El apoyo a ciegas hacia el comisario de Quitilipi por parte del jefe de Policía, el intendente, comerciantes y el radicalismo local muestra a las claras que una buena porción de la sociedad y el poder político celebra los abusos policiales cuando están empaquetados y vendidos como “lucha contra la inseguridad”. Y más aún cuando están dirigido hacia los sospechosos de siempre: jóvenes, morochos, de barrio carenciados.

Esteban Rodríguez Alzueta, abogado, investigador y magister en Ciencias Sociales, en su artículo titulado “¿De qué hablamos cuando hablamos de hostigamiento policial?”, publicado en el libro “Yuta. El verdugueo policial desde la perspectiva juvenil” (Malisia, 2020), asegura en este sentido que la policía, con las detenciones arbitrarias, “nunca se equivoca”.

“La policía no actúa azarosamente, siempre detiene a las mismas personas, (…) proveniente de los mismos agrupamientos sociales, raciales, etarios y de género. Estamos ante una violencia altamente selectiva; hablamos, entonces, de rutinas discriminatorias”, afirma.

Explica también que la fuerza policial aplica distintos tipos de violencia, no sólo la física. Al hostigamiento policial y a las detenciones arbitrarias (como las ocurridas en Quitilipi), Rodríguez Alzueta las circunscribe en la “dimensión moral” que afecta directamente a la “dignidad del individuo”. “Hay formas de violencia que no se dejan ver fácilmente, cuyos efectos incluso suelen ser más profundos y de larga duración”, señala.

Este tipo de prácticas tienen el agravante de que están naturalizadas. No sólo por quienes las cometen sino por quienes la sufren. De hecho, la razzia de Quitilipi no fue denunciada por ninguna de las víctimas. Si no fuera por la publicación de esta irregularidad, esta situación hubiera pasado inadvertida, parte del panorama habitual.

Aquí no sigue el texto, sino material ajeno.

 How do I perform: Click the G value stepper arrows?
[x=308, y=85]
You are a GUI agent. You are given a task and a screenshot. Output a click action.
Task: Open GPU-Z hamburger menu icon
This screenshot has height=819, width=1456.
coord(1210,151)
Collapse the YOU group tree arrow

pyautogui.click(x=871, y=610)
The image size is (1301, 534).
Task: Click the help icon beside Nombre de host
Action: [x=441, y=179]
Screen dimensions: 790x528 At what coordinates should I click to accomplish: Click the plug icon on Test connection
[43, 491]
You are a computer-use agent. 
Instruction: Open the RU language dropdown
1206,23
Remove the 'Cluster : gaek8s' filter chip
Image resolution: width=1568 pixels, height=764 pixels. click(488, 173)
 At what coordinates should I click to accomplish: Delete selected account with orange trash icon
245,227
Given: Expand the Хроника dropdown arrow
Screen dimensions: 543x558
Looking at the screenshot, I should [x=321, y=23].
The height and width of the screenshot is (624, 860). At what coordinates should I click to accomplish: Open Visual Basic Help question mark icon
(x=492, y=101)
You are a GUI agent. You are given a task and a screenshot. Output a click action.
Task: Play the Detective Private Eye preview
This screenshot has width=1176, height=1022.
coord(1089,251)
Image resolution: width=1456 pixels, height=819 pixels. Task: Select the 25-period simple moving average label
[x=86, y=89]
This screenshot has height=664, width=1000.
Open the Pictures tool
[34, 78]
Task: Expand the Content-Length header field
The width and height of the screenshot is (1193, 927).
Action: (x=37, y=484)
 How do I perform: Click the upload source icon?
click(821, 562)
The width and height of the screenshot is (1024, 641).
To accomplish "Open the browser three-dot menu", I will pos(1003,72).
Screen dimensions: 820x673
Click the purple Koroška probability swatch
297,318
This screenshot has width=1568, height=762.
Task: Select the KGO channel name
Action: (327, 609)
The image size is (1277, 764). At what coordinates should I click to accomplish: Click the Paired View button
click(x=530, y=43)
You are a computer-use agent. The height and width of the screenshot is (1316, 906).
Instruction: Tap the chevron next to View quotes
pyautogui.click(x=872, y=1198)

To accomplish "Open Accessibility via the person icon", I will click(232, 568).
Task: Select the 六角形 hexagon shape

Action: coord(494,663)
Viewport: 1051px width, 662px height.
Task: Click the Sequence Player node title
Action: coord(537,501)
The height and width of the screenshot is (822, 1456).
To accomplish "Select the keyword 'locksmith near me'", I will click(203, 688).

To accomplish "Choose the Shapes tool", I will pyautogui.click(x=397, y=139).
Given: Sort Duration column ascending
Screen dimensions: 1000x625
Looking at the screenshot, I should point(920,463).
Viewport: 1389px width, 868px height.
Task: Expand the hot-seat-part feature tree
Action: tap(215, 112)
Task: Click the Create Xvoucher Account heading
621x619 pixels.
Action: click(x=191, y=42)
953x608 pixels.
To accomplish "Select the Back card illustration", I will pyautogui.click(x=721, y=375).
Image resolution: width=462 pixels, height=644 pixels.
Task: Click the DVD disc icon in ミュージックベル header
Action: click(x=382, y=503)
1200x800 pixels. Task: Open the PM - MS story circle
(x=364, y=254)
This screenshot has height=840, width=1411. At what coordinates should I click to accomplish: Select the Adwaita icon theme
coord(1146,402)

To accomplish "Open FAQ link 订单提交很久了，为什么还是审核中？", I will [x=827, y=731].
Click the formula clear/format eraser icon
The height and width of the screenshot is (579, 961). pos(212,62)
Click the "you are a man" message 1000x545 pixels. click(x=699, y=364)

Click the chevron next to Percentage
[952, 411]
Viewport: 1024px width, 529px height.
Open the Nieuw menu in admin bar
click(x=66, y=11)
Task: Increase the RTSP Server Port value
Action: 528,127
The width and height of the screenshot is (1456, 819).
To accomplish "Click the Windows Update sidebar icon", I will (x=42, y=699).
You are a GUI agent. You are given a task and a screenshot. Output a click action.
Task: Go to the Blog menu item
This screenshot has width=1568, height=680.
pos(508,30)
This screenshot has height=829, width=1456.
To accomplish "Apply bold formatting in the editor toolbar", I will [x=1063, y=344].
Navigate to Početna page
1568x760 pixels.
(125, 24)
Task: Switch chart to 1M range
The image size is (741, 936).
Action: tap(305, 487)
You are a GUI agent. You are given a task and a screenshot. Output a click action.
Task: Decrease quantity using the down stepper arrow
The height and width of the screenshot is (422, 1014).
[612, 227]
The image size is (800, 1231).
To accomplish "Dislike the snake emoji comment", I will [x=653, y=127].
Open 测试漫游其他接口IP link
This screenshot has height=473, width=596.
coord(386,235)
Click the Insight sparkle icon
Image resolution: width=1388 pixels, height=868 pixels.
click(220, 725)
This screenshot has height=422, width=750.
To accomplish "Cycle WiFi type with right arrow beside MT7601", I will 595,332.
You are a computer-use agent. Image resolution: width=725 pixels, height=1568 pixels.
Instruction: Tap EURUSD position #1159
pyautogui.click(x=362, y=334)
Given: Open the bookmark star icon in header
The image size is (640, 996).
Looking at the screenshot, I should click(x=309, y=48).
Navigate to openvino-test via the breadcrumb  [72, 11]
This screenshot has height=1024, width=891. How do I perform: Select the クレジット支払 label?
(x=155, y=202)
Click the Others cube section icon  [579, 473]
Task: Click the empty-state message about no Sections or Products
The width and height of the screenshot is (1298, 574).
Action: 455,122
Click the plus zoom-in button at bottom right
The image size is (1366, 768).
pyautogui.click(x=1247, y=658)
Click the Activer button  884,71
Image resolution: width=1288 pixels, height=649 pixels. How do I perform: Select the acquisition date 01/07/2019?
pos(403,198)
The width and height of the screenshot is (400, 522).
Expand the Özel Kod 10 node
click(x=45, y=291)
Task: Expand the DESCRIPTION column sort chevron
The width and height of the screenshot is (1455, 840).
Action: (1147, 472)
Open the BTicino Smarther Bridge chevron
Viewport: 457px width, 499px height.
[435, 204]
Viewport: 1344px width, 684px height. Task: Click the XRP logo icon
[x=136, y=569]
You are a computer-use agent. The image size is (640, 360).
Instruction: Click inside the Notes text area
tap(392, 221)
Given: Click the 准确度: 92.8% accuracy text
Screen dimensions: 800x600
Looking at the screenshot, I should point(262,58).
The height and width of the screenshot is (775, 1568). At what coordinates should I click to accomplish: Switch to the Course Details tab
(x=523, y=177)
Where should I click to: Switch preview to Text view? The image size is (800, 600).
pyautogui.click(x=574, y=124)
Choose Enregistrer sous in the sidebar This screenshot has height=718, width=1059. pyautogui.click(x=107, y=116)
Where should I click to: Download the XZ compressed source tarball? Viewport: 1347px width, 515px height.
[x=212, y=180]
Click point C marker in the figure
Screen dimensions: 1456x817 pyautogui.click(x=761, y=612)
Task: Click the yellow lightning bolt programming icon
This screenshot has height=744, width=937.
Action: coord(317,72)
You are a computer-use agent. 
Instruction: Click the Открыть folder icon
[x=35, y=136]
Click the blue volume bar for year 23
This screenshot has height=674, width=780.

“Muchas veces los jóvenes no suelen identificar tampoco al hostigamiento como una forma de violencia. Antes bien suele ser vivida como algo natural, como parte de las reglas del juego que se tienen cuando la vida transcurre en gran parte en el espacio público”, explica Alzueta en su trabajo.

Sospechosismo

Algo está claro. Un policía que detiene al que porta “cara de delincuente” o que está en “actitud sospechosa” no va a generar mayor seguridad ni evita delito alguno. Hablar de lucha contra la delincuencia mediante la aplicación de este tipo de acciones es una falacia absoluta. Y esto está empíricamente comprobado.

En el artículo “Detenciones por Averiguación de Identidad. Argumentos para la Discusión sobre sus Usos y Abusos”, publicado en el cuaderno de trabajo “Detenciones, facultades y prácticas policiales en la Ciudad de Buenos Aires” (CELS, junio 2020), las antropólogas Sofía Tiscornia, Lucía Eilbaum y Vanina Lekerman realizaron un pormenorizado estudio comparativo de las detenciones por averiguación de identidad y su impacto en los hechos delictivos desde mediados de los 90 hasta finales de esa década.

Se constató que el aumento o descenso de la inseguridad en la Ciudad de Buenos Aires no tuvo relación directa con el crecimiento o caída de las detenciones encuadradas en esta figura. “A partir del análisis de los datos propuestos hasta el momento, las detenciones por averiguación de antecedentes parecen tener baja eficacia en la prevención y esclarecimiento de delitos”, indicaron.

Por otra parte, señalaron que es posible sugerir que, más que por el aumento de la “inseguridad”, los descensos o ascensos en la cantidad de detenciones pueden estar vinculadas, en buena medida, tanto al tratamiento del tema en los medios, como a movimientos de presión policial para lograr mayores facultades o mayor presupuesto para el ejercicio de sus funciones.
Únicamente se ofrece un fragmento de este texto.